Outlook for the Australian looks bright as ANZ Bank upgrade their economic forecasts
A look at the wholesale exchange rate markets on Monday morning shows:
The British pound vs Aus dollar exchange rate is 0.08 pct up on Friday's closing level at 1.6726.
The British pound vs the New Zealand dollar exchange rate is 0.4 pct higher at 1.9091.
The Australian dollar vs US dollar rate is 0.06 pct lower at 0.9671.
Be aware: The above are spot market quotations from the inter-bank market. When your bank does pass on a retail rate they will do so after having subtracted their own discretionary spread. An independent FX provider will guarantee to undercut your bank's offer, thus delivering up to 5% more currency. Find out more here.
The Aus dollar continues to stage a recovery after a poor first half to 2013.
And, according to analysts at ANZ Research this recovery could extend into a renewal of the longer-term rally that has confirmed the AUD as a power-house of the global currency marks.
ANZ Research upgrade economic forecasts
A strong economy = a strong currency.
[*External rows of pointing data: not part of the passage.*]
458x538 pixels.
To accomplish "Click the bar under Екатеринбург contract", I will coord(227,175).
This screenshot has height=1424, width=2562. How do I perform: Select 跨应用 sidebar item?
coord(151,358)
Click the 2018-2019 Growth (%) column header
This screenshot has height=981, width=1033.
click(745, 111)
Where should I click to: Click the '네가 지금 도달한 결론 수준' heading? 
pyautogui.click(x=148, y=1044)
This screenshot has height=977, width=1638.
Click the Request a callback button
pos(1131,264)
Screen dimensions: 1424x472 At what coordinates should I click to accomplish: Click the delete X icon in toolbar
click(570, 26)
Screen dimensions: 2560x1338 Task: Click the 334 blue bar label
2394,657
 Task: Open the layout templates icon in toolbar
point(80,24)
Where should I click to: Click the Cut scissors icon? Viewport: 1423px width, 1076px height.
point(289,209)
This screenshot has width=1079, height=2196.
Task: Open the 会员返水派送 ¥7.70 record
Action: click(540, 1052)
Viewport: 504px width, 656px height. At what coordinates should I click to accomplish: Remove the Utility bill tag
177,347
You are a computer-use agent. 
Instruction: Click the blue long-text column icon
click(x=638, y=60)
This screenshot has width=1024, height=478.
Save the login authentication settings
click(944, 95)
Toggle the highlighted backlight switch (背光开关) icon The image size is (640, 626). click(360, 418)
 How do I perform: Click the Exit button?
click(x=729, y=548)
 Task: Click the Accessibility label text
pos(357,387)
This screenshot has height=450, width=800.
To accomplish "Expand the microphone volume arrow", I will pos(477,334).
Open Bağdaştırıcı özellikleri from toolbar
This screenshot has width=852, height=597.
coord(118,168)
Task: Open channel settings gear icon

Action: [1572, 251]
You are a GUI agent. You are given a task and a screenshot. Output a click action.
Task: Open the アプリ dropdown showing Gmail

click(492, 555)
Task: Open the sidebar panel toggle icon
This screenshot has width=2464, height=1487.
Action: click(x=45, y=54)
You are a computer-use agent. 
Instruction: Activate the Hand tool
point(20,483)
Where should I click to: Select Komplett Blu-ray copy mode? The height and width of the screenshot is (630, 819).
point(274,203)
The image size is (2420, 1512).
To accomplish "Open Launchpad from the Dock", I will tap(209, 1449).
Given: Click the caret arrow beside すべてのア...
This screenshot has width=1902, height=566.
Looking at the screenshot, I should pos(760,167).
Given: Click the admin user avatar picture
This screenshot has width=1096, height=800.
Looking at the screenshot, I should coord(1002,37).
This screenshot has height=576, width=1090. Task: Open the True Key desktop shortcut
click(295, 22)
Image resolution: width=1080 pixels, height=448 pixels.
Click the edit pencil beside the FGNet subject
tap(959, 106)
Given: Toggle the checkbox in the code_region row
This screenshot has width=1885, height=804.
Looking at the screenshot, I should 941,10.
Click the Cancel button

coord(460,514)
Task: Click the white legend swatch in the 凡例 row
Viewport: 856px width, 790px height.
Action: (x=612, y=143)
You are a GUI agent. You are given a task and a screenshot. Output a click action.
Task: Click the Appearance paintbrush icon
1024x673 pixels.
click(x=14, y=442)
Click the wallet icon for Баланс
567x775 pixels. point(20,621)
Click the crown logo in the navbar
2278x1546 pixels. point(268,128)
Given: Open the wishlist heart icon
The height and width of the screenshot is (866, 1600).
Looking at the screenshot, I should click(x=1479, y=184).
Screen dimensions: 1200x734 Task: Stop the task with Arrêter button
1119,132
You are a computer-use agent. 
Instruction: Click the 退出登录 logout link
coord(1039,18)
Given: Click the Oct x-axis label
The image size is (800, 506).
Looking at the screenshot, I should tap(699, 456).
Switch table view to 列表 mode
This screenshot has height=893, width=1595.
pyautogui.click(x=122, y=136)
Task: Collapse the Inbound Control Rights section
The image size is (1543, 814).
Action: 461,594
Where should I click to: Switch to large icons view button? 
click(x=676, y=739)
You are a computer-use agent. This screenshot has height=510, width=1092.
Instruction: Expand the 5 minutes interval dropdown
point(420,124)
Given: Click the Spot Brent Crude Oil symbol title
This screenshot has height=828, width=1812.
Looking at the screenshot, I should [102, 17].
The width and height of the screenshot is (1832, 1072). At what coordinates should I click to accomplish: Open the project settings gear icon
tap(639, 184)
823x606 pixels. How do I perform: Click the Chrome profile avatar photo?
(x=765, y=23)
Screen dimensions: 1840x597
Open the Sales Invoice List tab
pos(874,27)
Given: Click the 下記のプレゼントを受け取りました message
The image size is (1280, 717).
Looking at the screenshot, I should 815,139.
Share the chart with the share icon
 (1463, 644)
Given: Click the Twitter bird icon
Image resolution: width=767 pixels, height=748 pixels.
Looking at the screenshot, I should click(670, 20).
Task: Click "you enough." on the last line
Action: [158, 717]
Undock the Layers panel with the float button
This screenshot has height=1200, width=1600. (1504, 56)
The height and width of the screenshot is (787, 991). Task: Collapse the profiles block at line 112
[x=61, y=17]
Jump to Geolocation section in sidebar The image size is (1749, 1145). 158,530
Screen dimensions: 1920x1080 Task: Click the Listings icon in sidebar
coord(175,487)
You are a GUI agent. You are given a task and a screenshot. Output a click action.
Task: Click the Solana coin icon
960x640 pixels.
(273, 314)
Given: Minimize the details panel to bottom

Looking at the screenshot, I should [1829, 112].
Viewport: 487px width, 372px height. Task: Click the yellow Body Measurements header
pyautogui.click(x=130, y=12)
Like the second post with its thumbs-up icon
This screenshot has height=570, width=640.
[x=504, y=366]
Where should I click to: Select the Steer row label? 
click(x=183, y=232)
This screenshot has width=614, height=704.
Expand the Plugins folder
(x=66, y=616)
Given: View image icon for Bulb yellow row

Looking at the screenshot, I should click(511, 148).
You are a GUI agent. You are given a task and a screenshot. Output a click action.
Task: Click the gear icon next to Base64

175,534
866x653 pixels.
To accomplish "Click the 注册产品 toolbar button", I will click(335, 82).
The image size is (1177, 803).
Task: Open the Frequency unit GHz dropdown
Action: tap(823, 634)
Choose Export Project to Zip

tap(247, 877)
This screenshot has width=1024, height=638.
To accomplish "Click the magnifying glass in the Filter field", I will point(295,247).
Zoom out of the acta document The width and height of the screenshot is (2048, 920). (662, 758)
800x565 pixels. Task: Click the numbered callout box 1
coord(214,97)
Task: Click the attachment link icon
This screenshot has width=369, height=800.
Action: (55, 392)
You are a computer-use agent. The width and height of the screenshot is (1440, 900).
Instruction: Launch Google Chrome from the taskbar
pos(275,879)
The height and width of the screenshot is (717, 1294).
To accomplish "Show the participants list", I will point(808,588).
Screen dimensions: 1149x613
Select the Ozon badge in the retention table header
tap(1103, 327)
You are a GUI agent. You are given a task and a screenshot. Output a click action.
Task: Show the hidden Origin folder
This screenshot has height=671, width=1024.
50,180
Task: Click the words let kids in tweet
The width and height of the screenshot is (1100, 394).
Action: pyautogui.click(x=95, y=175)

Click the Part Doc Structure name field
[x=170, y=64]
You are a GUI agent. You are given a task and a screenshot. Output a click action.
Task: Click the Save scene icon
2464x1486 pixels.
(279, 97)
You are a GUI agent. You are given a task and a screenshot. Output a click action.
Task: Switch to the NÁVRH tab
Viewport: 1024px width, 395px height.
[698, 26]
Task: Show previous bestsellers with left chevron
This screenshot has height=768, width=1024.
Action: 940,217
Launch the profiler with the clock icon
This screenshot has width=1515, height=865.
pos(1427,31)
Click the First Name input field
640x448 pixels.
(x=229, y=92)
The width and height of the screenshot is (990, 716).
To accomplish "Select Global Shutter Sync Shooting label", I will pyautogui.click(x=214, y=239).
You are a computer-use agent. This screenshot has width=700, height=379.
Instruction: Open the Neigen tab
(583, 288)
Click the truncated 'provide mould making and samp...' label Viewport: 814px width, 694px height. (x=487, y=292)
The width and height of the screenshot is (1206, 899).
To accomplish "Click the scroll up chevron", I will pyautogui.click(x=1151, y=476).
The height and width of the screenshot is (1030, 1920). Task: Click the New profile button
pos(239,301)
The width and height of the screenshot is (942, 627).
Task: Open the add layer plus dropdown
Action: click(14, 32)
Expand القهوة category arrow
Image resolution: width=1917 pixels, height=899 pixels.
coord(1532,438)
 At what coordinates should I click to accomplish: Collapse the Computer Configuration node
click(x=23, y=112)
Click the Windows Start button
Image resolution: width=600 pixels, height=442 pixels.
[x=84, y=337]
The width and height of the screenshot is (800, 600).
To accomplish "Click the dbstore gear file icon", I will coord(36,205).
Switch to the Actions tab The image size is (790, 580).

This primarily feeds through via the monetary policy mechanism whereby interest rate hikes are initiated to cool a growing economy.
A high interest rate means a high yielding cash investment; thus foreign money flows into Australia bidding up demand for the local currency.
Thus, it is of interest to hear that ANZ Research have upgraded their outlook for the Australian economy:
"We now expect GDP to grow at 3.1% and 3.4% in 2014 and 2015 respectively, gathering pace to a strong 4.4% in 2016."
"We have extended our forecast horizon to 2016 and incorporated an even stronger outlook for resources exports.
"Exports are set to be a major driver of growth through the forecast period, with domestic demand remaining relatively subdued through 2014, before picking up through 2015 and 2016."
ANZ do caution though that relatively soft jobs growth will see the unemployment rate remain in the 5.75-6% range through most of 2014, with little meaningful improvement until 2015.
Importantly, from a currency and interest rate perspective, ANZ Research say:
"ANZ now believes that the chance of one last rate cut in the cycle has dipped below 50%, and now sees the Reserve Bank remaining on hold for an extended period as the economy navigates the transition of growth drivers from mining investment to other sources of activity."
"We expect that the RBA will gradually lift the cash rate through 2015 and the first half of 2016 back to around 4%, which we see as the neutral rate.
"On the back of these changes, we have also upgraded our forecasts for the currency and now see the AUD trending only slightly lower through next year to USD0.87, stabilising at this level through 2015 and 2016."